Nas últimas semanas, desde o ataque premeditado e covarde da Polícia Militar de São Paulo contra uma manifestação inteira no dia 12 de janeiro, surgiu um grande debate sobre a violência policial, a necessidade do ataque e da polêmica em torno da exigência de que os movimentos avisem com antecedência o trajeto percorrido em um protesto.
Como já foi explicado, a Polícia Militar não pode usar a Constituição da ditadura democrática de 1988 para justificar sua exigência ou o ataque a um protesto que descumpre uma regra não existente. O texto exige apenas que seja divulgado o local de encontro e diz que nenhuma reunião deve ser criminalizada de antemão. Obviamente, o local de encontro é sempre divulgado abertamente na internet ou cartazes.
Atacando o ato quando esse tenta seguir livremente um caminho escolhido, a Polícia está atacando os direitos da Democracia que diz defender. Outro ponto é que a Polícia também descumpriu diante de centenas de câmeras o próprio manual “anti-distúrbio” da corporação. Como atirar balas de borracha, jogar bombas e atacar com cassetetes pessoas sem aviso, sem ser atacada primeiro e sem deixar uma rota de fuga para que as vias sejam de fato liberadas.
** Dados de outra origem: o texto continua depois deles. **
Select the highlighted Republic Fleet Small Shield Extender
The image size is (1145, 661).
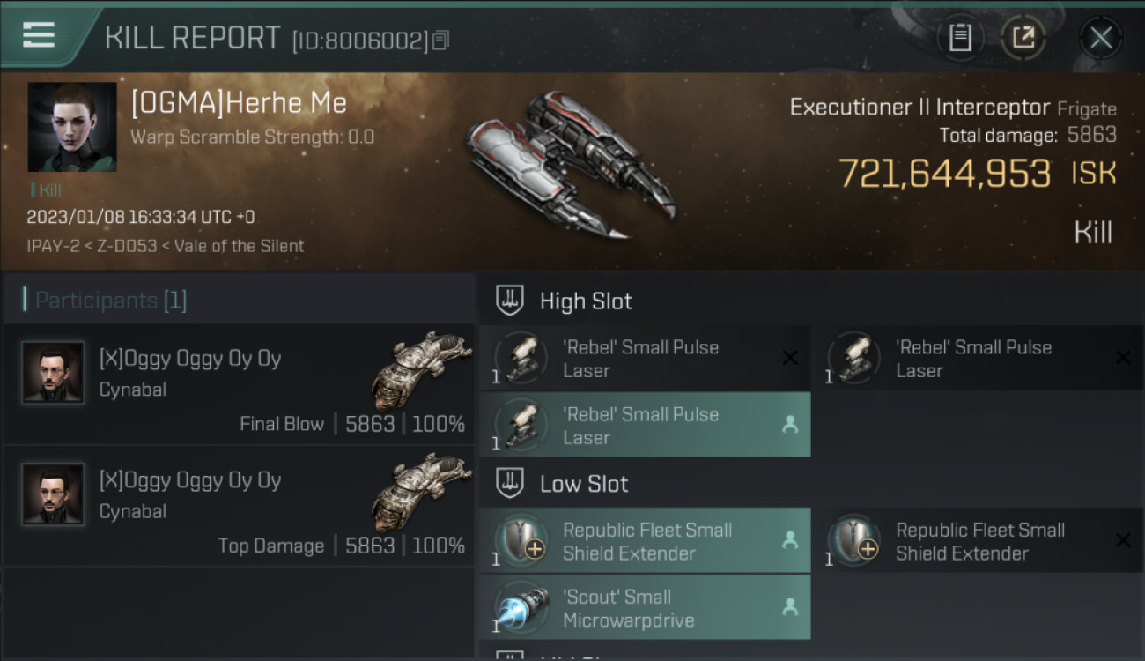click(645, 541)
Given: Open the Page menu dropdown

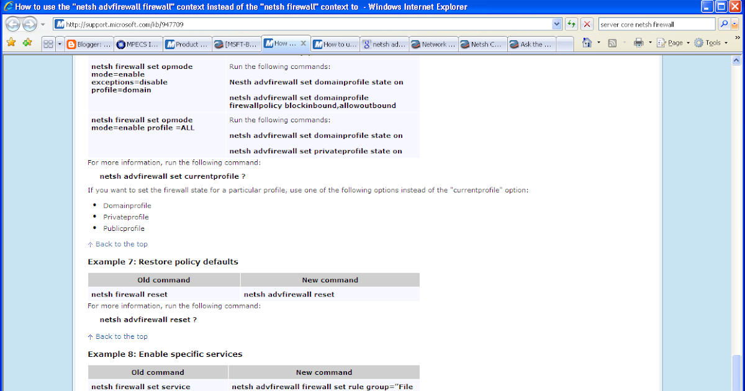Looking at the screenshot, I should pos(674,43).
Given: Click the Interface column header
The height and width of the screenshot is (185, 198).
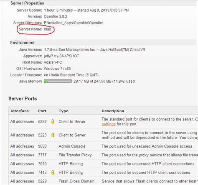Looking at the screenshot, I should pyautogui.click(x=20, y=111).
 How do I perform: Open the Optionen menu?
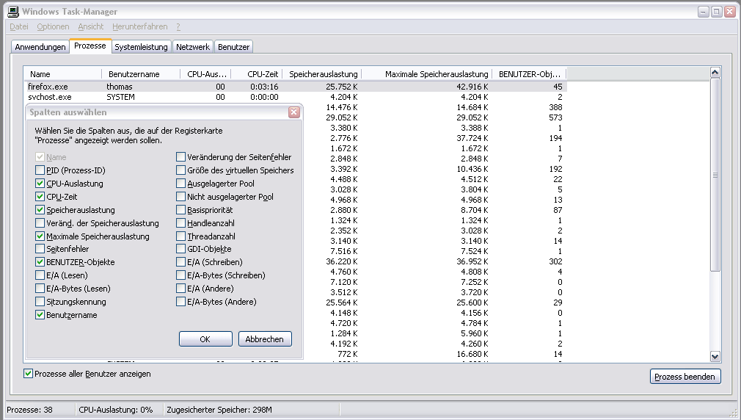[x=53, y=26]
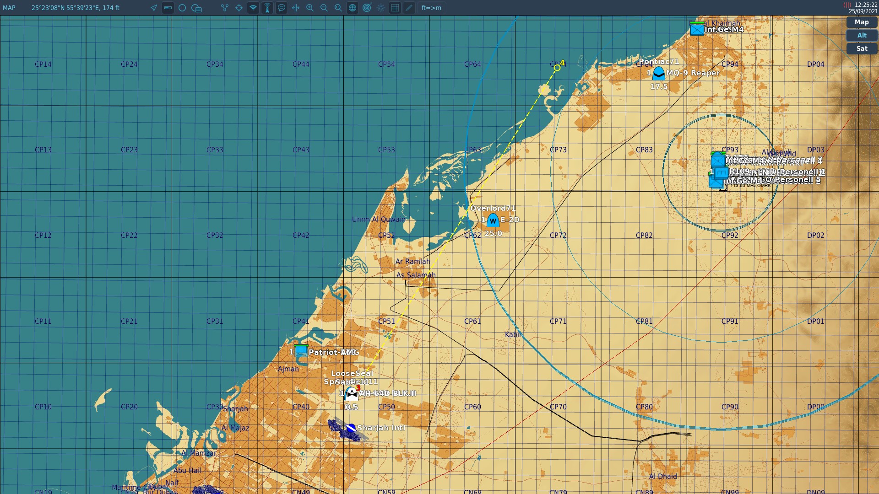Click the ft=>m unit conversion button

tap(431, 8)
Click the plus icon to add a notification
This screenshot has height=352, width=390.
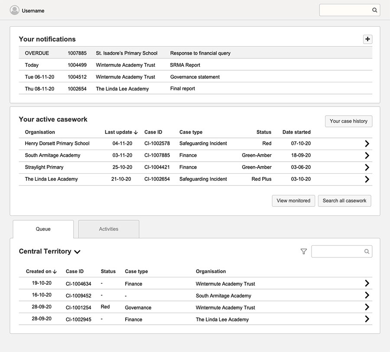click(367, 39)
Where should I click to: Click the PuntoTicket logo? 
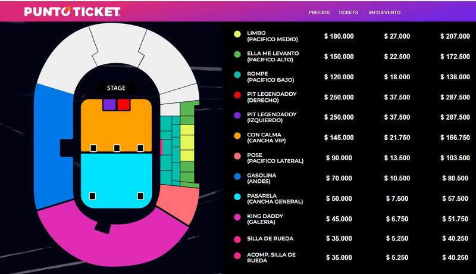[72, 12]
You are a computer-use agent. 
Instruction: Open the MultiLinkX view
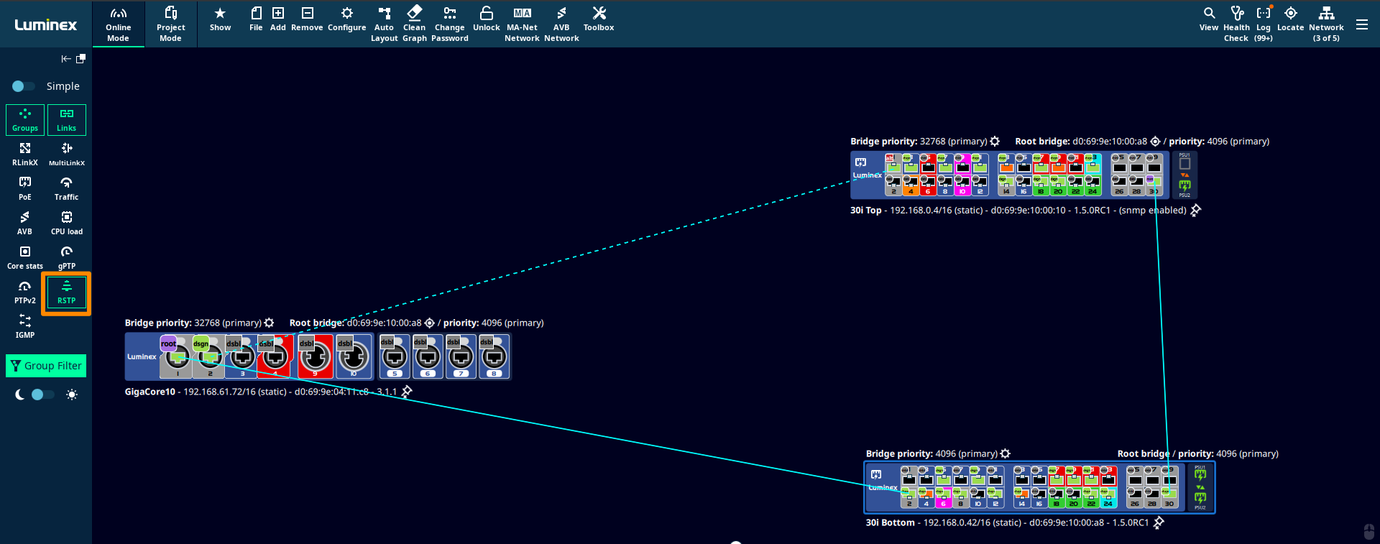[67, 154]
Não houve tentativa de “liberar” a via, mas sim de encurralar ferir o maior número de pessoas.
Mesmo com as imagens inundando a internet e matérias de jornais corporativos denunciando os erros e violações da Polícia e do Estado que comandou suas ações, o Secretário da Segurança disse que a PM agiu dentro da legalidade e que a “população” em geral aprovou a ação policial que evitou que “maiores prejuízos” acontecessem. Para o ato seguinte, prometeu seguir o mesmo procedimento. E para o ato do dia 14 de janeiro o MPL-SP tentou inovar com dois pontos diferentes para concentração e em ceder e divulgar previamente o trajeto dos dois.
Não cabe aqui exigir punição aos policiais ou demandar que forças armadas, capangas mercenários e assassinos, andem na linha e respeitem um estado democrático. Nem mesmo nos iludir que algum dia o Estado, as classes que o controlam e governantes individualmente ajam dentro das leis que criam.
A polícia e o Estado como um todo jamais se preocuparam em seguir seus próprios códigos ou leis. Sua função não é manter nenhuma liberdade ou “direito” dos governados, e sim o controle e a autoridade por quaisquer meios necessários. Isso inclui suspender seus direito de expressão, ir e vir, de moradia e até violar seu corpo e sua vida através da tortura ou assassinato.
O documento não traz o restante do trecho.